- Exercise requirements -
Each record below needs to be copied out exactly as it stands.
Material to process Start Marker
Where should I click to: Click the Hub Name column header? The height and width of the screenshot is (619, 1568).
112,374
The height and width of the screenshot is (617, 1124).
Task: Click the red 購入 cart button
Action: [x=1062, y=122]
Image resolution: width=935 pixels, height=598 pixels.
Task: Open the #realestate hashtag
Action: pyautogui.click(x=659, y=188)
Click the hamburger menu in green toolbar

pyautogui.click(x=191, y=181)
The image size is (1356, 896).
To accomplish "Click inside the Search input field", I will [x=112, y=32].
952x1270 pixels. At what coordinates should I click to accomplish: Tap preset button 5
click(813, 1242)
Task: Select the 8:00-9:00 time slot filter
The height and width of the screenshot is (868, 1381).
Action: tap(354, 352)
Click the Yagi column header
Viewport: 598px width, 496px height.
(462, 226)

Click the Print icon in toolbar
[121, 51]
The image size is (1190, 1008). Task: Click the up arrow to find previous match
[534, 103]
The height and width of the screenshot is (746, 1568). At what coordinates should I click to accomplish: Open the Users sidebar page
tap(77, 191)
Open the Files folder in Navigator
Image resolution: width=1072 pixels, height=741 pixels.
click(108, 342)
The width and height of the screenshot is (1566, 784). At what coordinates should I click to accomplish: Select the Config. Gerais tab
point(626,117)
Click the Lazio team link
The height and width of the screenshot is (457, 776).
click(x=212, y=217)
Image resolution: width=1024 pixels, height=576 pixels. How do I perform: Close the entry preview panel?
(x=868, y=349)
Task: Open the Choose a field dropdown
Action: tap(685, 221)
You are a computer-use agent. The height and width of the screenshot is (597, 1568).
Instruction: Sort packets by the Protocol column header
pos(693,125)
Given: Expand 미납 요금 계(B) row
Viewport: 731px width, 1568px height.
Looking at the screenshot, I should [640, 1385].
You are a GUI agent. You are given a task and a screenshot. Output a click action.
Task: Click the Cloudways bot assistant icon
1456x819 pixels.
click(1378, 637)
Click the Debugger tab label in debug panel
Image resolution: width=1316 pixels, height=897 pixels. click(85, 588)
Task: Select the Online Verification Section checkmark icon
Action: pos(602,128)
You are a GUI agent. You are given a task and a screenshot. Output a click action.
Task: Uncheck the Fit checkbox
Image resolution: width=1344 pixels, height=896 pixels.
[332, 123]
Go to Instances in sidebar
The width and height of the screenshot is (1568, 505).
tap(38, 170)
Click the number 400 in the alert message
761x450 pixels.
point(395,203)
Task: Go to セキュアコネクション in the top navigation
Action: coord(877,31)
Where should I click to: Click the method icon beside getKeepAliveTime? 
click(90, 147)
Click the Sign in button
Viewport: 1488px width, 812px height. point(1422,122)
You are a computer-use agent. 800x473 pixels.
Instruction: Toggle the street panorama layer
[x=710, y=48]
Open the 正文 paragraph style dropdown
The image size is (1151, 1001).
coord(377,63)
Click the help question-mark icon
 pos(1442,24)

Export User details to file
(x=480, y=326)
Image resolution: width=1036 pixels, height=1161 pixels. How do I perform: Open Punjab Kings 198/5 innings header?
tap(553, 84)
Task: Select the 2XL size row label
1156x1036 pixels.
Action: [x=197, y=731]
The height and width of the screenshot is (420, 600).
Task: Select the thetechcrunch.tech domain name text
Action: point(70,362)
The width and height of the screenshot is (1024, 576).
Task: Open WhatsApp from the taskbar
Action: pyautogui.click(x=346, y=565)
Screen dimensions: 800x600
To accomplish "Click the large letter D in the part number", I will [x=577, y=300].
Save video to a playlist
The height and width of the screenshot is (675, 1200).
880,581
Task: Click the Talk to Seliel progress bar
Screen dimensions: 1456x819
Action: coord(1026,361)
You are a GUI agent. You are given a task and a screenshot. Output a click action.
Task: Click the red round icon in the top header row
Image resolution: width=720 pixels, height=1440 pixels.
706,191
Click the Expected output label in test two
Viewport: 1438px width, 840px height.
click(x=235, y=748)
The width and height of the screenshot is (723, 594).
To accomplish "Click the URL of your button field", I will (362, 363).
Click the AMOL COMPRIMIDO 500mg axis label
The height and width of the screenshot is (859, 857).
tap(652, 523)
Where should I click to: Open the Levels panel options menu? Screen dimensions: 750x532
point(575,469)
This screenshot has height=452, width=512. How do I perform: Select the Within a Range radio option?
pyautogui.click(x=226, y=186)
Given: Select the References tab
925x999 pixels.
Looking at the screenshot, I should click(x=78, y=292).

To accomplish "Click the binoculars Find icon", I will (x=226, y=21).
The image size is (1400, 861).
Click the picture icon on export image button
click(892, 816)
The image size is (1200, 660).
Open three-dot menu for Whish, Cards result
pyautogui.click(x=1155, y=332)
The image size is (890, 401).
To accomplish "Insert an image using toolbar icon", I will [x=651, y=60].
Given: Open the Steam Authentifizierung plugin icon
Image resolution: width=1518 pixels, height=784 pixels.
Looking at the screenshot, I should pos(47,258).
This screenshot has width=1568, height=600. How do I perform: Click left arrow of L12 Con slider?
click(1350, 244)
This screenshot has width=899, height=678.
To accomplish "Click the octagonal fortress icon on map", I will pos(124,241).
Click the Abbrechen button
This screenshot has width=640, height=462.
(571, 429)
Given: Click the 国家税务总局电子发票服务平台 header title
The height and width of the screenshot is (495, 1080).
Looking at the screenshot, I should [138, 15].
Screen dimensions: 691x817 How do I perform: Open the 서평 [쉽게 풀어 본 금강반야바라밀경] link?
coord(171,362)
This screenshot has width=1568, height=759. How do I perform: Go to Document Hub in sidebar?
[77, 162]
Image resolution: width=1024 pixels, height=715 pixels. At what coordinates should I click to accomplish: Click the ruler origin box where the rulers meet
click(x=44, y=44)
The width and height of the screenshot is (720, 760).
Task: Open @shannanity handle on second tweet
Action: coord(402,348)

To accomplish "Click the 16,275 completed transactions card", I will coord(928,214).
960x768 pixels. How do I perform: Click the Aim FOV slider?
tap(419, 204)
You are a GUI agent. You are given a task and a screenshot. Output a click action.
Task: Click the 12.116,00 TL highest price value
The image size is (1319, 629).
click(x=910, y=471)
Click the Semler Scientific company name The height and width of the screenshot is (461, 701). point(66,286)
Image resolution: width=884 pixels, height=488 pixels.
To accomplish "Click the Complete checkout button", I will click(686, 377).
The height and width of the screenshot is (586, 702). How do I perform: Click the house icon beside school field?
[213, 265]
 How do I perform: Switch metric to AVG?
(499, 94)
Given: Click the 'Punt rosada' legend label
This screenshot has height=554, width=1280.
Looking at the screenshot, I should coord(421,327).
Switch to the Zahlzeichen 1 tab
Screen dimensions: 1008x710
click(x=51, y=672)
Material to process End Marker
- Response to the task -
Where should I click to: Click the Hub Name column header? The height and width of the screenshot is (619, 1568).
112,374
The height and width of the screenshot is (617, 1124).
Task: Click the red 購入 cart button
Action: [x=1062, y=122]
Image resolution: width=935 pixels, height=598 pixels.
Task: Open the #realestate hashtag
Action: pyautogui.click(x=659, y=188)
Click the hamburger menu in green toolbar

pyautogui.click(x=191, y=181)
The image size is (1356, 896).
To accomplish "Click inside the Search input field", I will [x=112, y=32].
952x1270 pixels. At what coordinates should I click to accomplish: Tap preset button 5
click(813, 1242)
Task: Select the 8:00-9:00 time slot filter
The height and width of the screenshot is (868, 1381).
Action: tap(354, 352)
Click the Yagi column header
Viewport: 598px width, 496px height.
(462, 226)

Click the Print icon in toolbar
[121, 51]
The image size is (1190, 1008). Task: Click the up arrow to find previous match
[534, 103]
The height and width of the screenshot is (746, 1568). At what coordinates should I click to accomplish: Open the Users sidebar page
tap(77, 191)
Open the Files folder in Navigator
Image resolution: width=1072 pixels, height=741 pixels.
click(108, 342)
The width and height of the screenshot is (1566, 784). At what coordinates should I click to accomplish: Select the Config. Gerais tab
point(626,117)
Click the Lazio team link
The height and width of the screenshot is (457, 776).
click(x=212, y=217)
Image resolution: width=1024 pixels, height=576 pixels. How do I perform: Close the entry preview panel?
(x=868, y=349)
Task: Open the Choose a field dropdown
Action: tap(685, 221)
You are a computer-use agent. The height and width of the screenshot is (597, 1568).
Instruction: Sort packets by the Protocol column header
pos(693,125)
Given: Expand 미납 요금 계(B) row
Viewport: 731px width, 1568px height.
Looking at the screenshot, I should [640, 1385].
You are a GUI agent. You are given a task and a screenshot. Output a click action.
Task: Click the Cloudways bot assistant icon
1456x819 pixels.
click(1378, 637)
Click the Debugger tab label in debug panel
Image resolution: width=1316 pixels, height=897 pixels. click(85, 588)
Task: Select the Online Verification Section checkmark icon
Action: pos(602,128)
You are a GUI agent. You are given a task and a screenshot. Output a click action.
Task: Uncheck the Fit checkbox
Image resolution: width=1344 pixels, height=896 pixels.
[332, 123]
Go to Instances in sidebar
The width and height of the screenshot is (1568, 505).
tap(38, 170)
Click the number 400 in the alert message
761x450 pixels.
point(395,203)
Task: Go to セキュアコネクション in the top navigation
Action: coord(877,31)
Where should I click to: Click the method icon beside getKeepAliveTime? 
click(90, 147)
Click the Sign in button
Viewport: 1488px width, 812px height. point(1422,122)
You are a computer-use agent. 800x473 pixels.
Instruction: Toggle the street panorama layer
[x=710, y=48]
Open the 正文 paragraph style dropdown
The image size is (1151, 1001).
coord(377,63)
Click the help question-mark icon
 pos(1442,24)

Export User details to file
(x=480, y=326)
Image resolution: width=1036 pixels, height=1161 pixels. How do I perform: Open Punjab Kings 198/5 innings header?
tap(553, 84)
Task: Select the 2XL size row label
1156x1036 pixels.
Action: [x=197, y=731]
The height and width of the screenshot is (420, 600).
Task: Select the thetechcrunch.tech domain name text
Action: point(70,362)
The width and height of the screenshot is (1024, 576).
Task: Open WhatsApp from the taskbar
Action: pyautogui.click(x=346, y=565)
Screen dimensions: 800x600
To accomplish "Click the large letter D in the part number", I will [x=577, y=300].
Save video to a playlist
The height and width of the screenshot is (675, 1200).
880,581
Task: Click the Talk to Seliel progress bar
Screen dimensions: 1456x819
Action: coord(1026,361)
You are a GUI agent. You are given a task and a screenshot. Output a click action.
Task: Click the red round icon in the top header row
Image resolution: width=720 pixels, height=1440 pixels.
706,191
Click the Expected output label in test two
Viewport: 1438px width, 840px height.
click(x=235, y=748)
The width and height of the screenshot is (723, 594).
To accomplish "Click the URL of your button field", I will (362, 363).
Click the AMOL COMPRIMIDO 500mg axis label
The height and width of the screenshot is (859, 857).
tap(652, 523)
Where should I click to: Open the Levels panel options menu? Screen dimensions: 750x532
point(575,469)
This screenshot has height=452, width=512. How do I perform: Select the Within a Range radio option?
pyautogui.click(x=226, y=186)
Given: Select the References tab
925x999 pixels.
Looking at the screenshot, I should click(x=78, y=292).

To accomplish "Click the binoculars Find icon", I will (x=226, y=21).
The image size is (1400, 861).
Click the picture icon on export image button
click(892, 816)
The image size is (1200, 660).
Open three-dot menu for Whish, Cards result
pyautogui.click(x=1155, y=332)
The image size is (890, 401).
To accomplish "Insert an image using toolbar icon", I will [x=651, y=60].
Given: Open the Steam Authentifizierung plugin icon
Image resolution: width=1518 pixels, height=784 pixels.
Looking at the screenshot, I should pos(47,258).
This screenshot has width=1568, height=600. How do I perform: Click left arrow of L12 Con slider?
click(1350, 244)
This screenshot has width=899, height=678.
To accomplish "Click the octagonal fortress icon on map", I will pos(124,241).
Click the Abbrechen button
This screenshot has width=640, height=462.
(571, 429)
Given: Click the 国家税务总局电子发票服务平台 header title
The height and width of the screenshot is (495, 1080).
Looking at the screenshot, I should [138, 15].
Screen dimensions: 691x817 How do I perform: Open the 서평 [쉽게 풀어 본 금강반야바라밀경] link?
coord(171,362)
This screenshot has width=1568, height=759. How do I perform: Go to Document Hub in sidebar?
[77, 162]
Image resolution: width=1024 pixels, height=715 pixels. At what coordinates should I click to accomplish: Click the ruler origin box where the rulers meet
click(x=44, y=44)
The width and height of the screenshot is (720, 760).
Task: Open @shannanity handle on second tweet
Action: coord(402,348)

To accomplish "Click the 16,275 completed transactions card", I will coord(928,214).
960x768 pixels. How do I perform: Click the Aim FOV slider?
tap(419, 204)
You are a GUI agent. You are given a task and a screenshot. Output a click action.
Task: Click the 12.116,00 TL highest price value
The image size is (1319, 629).
click(x=910, y=471)
Click the Semler Scientific company name The height and width of the screenshot is (461, 701). point(66,286)
Image resolution: width=884 pixels, height=488 pixels.
To accomplish "Click the Complete checkout button", I will click(686, 377).
The height and width of the screenshot is (586, 702). How do I perform: Click the house icon beside school field?
[213, 265]
 How do I perform: Switch metric to AVG?
(499, 94)
Given: Click the 'Punt rosada' legend label
This screenshot has height=554, width=1280.
Looking at the screenshot, I should coord(421,327).
Switch to the Zahlzeichen 1 tab
Screen dimensions: 1008x710
click(x=51, y=672)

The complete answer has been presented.